Court Fines Company $1 Million for Importing Plant Pests
Last week, Prime Airport Services, Inc., Miami, pleaded guilty to two counts of importing plants and plant pests, in violation of the Plant Protection Act. As a result of the plea, U.S. District Judge Ursula Ungaro fined Prime Airport Services $1,000,000.
The Plant Protection Act was enacted on June 20, 2000 in response to the outbreak of citrus canker. It requires importers of plants and plant products to follow regulations designed to stem the release of noxious plant pests. The conviction of Prime Airport Services is the first felony case for violation of the Plant Protection Act nationwide.
According to court documents, on May 7, 2006, Customs and Border Protection detected the pest coleoptera on 198 kilograms of imported hydrangeas in the custody of Prime Airport Services and put the flowers on hold. Despite the hold, Prime Airport Services released the hydrangeas to their buyer.

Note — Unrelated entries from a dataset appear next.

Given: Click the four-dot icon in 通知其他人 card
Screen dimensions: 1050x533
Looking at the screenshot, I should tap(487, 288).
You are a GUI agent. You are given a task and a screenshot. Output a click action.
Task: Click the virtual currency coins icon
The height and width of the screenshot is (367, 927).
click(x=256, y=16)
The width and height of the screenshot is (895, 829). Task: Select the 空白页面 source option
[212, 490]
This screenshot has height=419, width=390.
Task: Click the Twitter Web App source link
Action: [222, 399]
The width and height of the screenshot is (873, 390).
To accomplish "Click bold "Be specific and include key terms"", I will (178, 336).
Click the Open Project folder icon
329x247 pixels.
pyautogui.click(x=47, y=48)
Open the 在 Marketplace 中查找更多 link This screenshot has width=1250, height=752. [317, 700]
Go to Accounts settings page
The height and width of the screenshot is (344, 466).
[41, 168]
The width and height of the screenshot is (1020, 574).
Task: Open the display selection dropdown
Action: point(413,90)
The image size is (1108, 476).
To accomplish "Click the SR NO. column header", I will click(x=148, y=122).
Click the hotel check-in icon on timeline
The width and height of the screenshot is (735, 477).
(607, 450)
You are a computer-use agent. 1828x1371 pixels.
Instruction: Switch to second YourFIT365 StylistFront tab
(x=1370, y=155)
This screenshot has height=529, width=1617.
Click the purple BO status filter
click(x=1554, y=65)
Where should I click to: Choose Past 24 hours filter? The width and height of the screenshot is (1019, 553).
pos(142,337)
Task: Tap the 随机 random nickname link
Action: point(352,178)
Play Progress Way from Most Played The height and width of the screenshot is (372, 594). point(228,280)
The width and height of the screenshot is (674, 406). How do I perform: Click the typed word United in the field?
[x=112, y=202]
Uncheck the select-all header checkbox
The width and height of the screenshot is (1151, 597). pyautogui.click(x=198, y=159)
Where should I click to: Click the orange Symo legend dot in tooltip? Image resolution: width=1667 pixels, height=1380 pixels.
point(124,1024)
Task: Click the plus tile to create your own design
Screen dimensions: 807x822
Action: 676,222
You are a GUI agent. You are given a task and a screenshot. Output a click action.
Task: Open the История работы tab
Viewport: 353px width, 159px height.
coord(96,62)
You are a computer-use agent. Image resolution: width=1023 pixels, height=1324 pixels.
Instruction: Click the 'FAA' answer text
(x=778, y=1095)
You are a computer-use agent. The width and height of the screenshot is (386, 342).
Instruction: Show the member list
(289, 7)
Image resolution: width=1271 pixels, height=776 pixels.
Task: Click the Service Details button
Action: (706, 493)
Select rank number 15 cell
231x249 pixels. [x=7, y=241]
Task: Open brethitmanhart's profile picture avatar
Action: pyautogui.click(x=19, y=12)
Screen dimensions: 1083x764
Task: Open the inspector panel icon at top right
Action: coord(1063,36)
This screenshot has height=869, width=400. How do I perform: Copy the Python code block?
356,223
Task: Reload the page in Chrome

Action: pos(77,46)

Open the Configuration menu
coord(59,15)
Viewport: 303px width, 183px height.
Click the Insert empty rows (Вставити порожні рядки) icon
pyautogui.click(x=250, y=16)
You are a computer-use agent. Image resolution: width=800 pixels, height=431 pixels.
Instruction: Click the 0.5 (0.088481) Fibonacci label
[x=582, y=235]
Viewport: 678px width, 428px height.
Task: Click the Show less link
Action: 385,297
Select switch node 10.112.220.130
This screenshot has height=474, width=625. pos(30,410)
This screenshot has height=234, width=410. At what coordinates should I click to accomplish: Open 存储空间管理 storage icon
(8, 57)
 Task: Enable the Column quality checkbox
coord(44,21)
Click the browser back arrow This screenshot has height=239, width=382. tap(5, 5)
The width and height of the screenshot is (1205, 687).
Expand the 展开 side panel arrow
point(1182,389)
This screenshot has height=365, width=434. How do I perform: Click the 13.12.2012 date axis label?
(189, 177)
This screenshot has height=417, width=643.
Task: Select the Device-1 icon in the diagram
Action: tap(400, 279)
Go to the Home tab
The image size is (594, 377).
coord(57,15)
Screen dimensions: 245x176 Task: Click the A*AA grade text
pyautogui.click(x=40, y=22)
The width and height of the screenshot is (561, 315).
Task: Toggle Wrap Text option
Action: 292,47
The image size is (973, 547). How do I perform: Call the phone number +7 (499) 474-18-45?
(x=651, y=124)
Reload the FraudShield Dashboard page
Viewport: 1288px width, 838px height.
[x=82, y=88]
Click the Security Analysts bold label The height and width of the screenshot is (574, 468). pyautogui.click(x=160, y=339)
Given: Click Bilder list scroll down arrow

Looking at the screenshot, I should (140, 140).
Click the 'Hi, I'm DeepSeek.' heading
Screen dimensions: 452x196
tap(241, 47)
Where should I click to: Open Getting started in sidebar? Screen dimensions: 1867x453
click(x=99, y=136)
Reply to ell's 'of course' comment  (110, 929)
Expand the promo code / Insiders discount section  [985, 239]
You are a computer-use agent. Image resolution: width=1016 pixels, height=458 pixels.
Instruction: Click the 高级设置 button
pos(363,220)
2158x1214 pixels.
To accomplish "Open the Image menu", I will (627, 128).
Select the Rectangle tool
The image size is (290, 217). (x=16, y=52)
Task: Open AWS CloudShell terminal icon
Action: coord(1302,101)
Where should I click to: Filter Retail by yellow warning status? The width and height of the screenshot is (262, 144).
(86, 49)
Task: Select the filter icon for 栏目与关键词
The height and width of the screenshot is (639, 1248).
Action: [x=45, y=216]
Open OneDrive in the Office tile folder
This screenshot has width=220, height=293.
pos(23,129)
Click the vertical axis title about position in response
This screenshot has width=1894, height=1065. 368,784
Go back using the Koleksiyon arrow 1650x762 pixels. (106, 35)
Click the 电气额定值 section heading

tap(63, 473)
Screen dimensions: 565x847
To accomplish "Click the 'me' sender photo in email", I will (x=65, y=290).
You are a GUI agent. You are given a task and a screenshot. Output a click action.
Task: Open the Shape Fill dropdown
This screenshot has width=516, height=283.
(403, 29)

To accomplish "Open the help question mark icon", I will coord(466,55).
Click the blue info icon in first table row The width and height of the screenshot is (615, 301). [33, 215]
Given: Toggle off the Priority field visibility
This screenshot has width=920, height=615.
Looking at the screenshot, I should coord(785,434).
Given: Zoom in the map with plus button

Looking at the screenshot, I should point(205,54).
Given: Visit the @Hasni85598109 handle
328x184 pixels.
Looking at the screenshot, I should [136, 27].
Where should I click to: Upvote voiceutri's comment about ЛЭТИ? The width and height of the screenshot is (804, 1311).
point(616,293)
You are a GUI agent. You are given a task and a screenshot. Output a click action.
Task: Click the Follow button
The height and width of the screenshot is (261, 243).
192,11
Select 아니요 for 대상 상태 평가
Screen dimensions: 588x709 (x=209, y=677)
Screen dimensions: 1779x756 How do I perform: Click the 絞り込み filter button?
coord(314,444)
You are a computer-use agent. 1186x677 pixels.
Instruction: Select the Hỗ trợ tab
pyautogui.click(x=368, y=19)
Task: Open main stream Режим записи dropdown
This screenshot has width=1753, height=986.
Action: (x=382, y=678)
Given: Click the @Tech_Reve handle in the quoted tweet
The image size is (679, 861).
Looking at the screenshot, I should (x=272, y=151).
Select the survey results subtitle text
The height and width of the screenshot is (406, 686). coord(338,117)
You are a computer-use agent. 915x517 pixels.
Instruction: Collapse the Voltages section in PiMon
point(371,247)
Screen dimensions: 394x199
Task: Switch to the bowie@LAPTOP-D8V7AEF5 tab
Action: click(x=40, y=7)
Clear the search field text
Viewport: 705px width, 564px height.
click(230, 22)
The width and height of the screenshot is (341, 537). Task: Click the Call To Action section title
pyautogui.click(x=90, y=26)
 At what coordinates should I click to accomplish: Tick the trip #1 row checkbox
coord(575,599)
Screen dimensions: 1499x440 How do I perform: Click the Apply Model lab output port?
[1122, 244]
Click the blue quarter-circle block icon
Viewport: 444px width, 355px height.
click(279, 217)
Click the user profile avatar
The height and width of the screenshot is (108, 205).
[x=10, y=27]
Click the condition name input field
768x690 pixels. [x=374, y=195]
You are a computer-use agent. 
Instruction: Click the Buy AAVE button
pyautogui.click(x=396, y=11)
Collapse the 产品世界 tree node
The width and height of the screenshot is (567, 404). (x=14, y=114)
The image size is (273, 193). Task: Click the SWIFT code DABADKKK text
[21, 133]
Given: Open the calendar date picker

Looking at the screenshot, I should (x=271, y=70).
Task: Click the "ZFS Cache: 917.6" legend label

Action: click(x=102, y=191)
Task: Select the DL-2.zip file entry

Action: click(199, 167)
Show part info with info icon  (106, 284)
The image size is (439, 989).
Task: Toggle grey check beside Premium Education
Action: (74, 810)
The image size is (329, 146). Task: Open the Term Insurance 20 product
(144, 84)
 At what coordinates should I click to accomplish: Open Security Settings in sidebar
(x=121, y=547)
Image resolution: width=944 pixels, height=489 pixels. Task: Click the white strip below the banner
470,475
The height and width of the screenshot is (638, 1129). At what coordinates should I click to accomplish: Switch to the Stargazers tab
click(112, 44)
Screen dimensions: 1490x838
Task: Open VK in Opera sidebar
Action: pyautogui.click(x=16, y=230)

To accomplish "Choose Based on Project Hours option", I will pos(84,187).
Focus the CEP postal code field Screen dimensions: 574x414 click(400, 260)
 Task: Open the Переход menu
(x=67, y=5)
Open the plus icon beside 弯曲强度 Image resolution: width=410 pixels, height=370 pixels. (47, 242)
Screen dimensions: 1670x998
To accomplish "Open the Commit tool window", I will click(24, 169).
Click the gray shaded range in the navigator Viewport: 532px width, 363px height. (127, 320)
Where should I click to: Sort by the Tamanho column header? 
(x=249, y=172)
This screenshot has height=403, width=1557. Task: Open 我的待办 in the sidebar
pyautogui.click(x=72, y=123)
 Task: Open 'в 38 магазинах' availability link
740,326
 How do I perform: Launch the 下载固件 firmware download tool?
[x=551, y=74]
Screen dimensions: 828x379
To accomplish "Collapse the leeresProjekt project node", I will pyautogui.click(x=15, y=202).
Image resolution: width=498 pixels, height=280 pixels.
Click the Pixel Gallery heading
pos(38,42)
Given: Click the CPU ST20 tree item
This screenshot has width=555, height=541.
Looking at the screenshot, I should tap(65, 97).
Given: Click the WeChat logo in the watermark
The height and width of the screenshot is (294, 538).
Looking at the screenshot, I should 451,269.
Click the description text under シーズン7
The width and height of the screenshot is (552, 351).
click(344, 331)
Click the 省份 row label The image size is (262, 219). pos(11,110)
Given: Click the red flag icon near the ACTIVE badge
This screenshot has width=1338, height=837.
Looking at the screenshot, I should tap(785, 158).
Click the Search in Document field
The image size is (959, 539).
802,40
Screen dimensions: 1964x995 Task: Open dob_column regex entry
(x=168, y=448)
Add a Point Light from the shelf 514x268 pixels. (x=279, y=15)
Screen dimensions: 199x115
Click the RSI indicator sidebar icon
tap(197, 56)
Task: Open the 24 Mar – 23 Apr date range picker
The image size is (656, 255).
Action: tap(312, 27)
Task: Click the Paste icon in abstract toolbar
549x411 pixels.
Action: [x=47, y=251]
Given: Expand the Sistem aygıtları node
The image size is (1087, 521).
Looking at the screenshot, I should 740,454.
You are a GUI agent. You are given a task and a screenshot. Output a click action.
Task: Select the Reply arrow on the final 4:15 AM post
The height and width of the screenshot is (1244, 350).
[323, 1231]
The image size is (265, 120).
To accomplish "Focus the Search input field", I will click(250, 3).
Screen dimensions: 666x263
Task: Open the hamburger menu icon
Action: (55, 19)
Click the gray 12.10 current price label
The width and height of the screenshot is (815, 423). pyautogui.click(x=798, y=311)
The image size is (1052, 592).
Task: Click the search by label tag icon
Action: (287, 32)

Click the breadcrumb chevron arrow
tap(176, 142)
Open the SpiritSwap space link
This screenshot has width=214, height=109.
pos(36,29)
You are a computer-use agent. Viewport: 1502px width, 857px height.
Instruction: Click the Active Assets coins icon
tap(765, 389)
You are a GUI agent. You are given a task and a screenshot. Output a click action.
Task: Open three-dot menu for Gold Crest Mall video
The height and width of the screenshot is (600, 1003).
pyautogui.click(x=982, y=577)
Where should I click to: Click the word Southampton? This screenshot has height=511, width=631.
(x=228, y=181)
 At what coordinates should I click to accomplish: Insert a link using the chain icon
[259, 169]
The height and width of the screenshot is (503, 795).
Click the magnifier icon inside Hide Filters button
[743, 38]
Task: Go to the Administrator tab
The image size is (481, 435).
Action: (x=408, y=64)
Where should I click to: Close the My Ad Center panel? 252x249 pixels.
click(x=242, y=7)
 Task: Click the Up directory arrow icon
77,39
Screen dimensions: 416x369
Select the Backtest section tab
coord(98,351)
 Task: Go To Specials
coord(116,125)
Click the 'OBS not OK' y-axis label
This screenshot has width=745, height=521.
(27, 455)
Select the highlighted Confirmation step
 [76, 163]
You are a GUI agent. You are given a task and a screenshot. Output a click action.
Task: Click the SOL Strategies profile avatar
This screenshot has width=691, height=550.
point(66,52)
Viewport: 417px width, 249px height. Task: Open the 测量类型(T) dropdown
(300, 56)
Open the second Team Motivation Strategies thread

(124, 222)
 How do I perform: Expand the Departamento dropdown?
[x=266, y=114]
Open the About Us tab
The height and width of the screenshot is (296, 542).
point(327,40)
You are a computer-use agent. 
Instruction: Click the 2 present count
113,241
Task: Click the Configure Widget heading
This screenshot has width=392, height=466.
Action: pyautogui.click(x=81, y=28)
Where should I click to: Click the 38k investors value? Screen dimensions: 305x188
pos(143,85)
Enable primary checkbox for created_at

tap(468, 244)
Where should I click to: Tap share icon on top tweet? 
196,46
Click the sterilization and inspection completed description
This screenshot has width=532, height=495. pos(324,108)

Coleoptera is an order of insects that includes the Colorado potato weevil, the boll weevil, and the bark beetle, which have caused billions of dollars of damage to American agriculture and forests.
On Dec. 3, 2006, Prime Airport Services received 685 kilograms of imported asparagus. Two weeks later, Customs and Border Protection discovered the asparagus next to an open-air dumpster. The boxes and insect-proof mesh holding the asparagus were broken and torn.